Yet, when schools talk about reading, they talk only about basic reading skills — word meanings and grammatical syntax, like parts of speech, tenses, and so on. Parents may feel happy that their children have acquired these basic reading skills and can decode written language. But this is not enough. In our experience we have found large groups of children who can read but cannot retrieve useful information from a single paragraph of text. They face what we call a comprehension crisis.

Good readers go beyond basic skills and are routinely able to consume and derive meaning from a heavy amount of textual material. These children leave their basic-reading-skill peers behind in school, university and in jobs. This is not hard to imagine — proficiency in reading comprehension is directly proportional to performance in all subjects including math, science and coding — where exam scores are gatekeepers to opportunities.

At fREADom we focus on the ‘skill and will’ to read (in English) during the years of three to 12. We help children claim freedom to learn on their own, to chart their own destiny.

So attending English-medium schools doesn’t always mean a child would be proficient in reading….

Overall, we know from the Annual State of Education Report (ASER) 2018, only 44.2 per cent of grade five children in government schools could read grade-two text fluently. The same number for private schools was 65.1 per cent. The situation is better in English-medium private schools, especially those catering to upper-income households. Yet, a study conducted in 2016 showed that only three out of 10, read two non-syllabus books a month. The rest either didn’t or couldn’t — both of which would keep them behind their reading peers.

English is a second language. Second language learning pathways are different in the brain compared to first language learning pathways. Further, English is a second language for the teacher too. So while we wish for first language-level proficiency in English (in speaking, reading, writing), we have to settle for something much less. Most often, what we settle for is the basic minimum offered by the school textbook or a subset of it that the teacher calls “portions” and nothing more.

There are a number of stories to read on the app, categorised by age. How are the stories commissioned and who checks the standard of the stories being put out?

The content on the app — stories plus activities — is a mix of curated and commissioned content. Most of the curated content is sourced in partnership with reputed Indian and international publishing houses, like HarperCollins, Pratham Books, Ms Moochie and so on. Some of the content is sourced from independent creators.

A child can read up to 500 books in a year. So the fREADom content team looks at the app’s content as a really large canvas. They source multiple content pieces for each ‘age category’ and tag each piece for better discoverability.

Parents would like to see reading material from known authors, which the app lacks.

In our decade-long experience in working with schools, when we ask children to “name five famous authors” they mostly mention Enid Blyton, J.K. Rowling and Sudha Murthy. Some remember Chetan Bhagat (sic). The point is that while parents look at how famous the author is, kids only care about how engaging the content is.
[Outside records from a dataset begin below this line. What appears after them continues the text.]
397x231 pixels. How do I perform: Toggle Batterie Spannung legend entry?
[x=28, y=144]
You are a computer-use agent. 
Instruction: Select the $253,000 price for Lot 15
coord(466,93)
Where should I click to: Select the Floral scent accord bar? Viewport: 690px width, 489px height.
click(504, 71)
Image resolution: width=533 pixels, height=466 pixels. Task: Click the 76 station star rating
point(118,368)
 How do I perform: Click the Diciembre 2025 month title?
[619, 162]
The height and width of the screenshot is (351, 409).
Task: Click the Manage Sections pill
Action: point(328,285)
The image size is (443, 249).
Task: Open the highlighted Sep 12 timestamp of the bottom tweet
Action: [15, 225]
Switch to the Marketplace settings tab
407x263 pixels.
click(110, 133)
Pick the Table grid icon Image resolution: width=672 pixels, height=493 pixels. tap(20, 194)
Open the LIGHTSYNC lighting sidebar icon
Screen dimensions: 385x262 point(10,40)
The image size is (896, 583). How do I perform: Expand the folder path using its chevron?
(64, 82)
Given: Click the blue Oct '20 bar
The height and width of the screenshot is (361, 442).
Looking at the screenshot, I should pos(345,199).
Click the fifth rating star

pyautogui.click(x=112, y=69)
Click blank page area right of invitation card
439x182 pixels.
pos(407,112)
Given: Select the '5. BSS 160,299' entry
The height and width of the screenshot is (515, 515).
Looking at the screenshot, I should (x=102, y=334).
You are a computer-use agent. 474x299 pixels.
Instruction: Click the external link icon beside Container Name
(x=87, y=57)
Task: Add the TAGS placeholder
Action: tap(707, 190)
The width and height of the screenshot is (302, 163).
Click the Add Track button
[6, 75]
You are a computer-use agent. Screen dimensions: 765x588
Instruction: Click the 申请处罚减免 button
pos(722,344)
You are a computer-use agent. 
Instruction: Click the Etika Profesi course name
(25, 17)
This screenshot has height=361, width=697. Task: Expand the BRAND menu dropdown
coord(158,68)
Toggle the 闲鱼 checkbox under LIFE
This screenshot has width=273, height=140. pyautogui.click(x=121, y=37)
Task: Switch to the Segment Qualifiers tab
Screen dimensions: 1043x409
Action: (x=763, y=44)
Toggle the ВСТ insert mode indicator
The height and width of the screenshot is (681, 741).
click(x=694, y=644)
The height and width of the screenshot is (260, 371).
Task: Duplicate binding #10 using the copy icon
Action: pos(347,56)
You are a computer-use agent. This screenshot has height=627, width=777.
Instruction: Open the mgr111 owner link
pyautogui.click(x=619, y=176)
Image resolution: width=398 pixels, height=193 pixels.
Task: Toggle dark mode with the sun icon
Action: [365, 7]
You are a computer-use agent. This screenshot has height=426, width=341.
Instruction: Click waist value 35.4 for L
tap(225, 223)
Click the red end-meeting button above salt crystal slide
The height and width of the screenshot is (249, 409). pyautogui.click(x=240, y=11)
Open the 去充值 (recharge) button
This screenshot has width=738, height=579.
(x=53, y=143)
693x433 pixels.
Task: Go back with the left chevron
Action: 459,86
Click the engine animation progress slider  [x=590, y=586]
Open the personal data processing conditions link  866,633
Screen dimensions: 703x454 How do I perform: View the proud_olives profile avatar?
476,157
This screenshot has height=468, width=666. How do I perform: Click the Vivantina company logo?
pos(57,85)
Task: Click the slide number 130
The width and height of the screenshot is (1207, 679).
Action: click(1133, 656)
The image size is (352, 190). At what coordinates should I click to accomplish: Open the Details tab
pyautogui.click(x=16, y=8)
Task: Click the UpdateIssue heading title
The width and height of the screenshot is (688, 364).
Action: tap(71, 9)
What we care for, as content curators, is balance. We have offered Sudha Murthy’s stories. And we have a pipeline of famous books coming up. In November, for example, we’re adding the World of Ramu and Ramya books, which are on Amazon India’s recommended bookshelf for children and are Best of Indian Children’s Writing award winners.

In the fREADom app, since there are 1,800-plus content pieces, the stories that get consumed the most by children tend to be more visible. And since children don’t really pick books by author names, often the most popular ones are simply the ones which the kids love the most.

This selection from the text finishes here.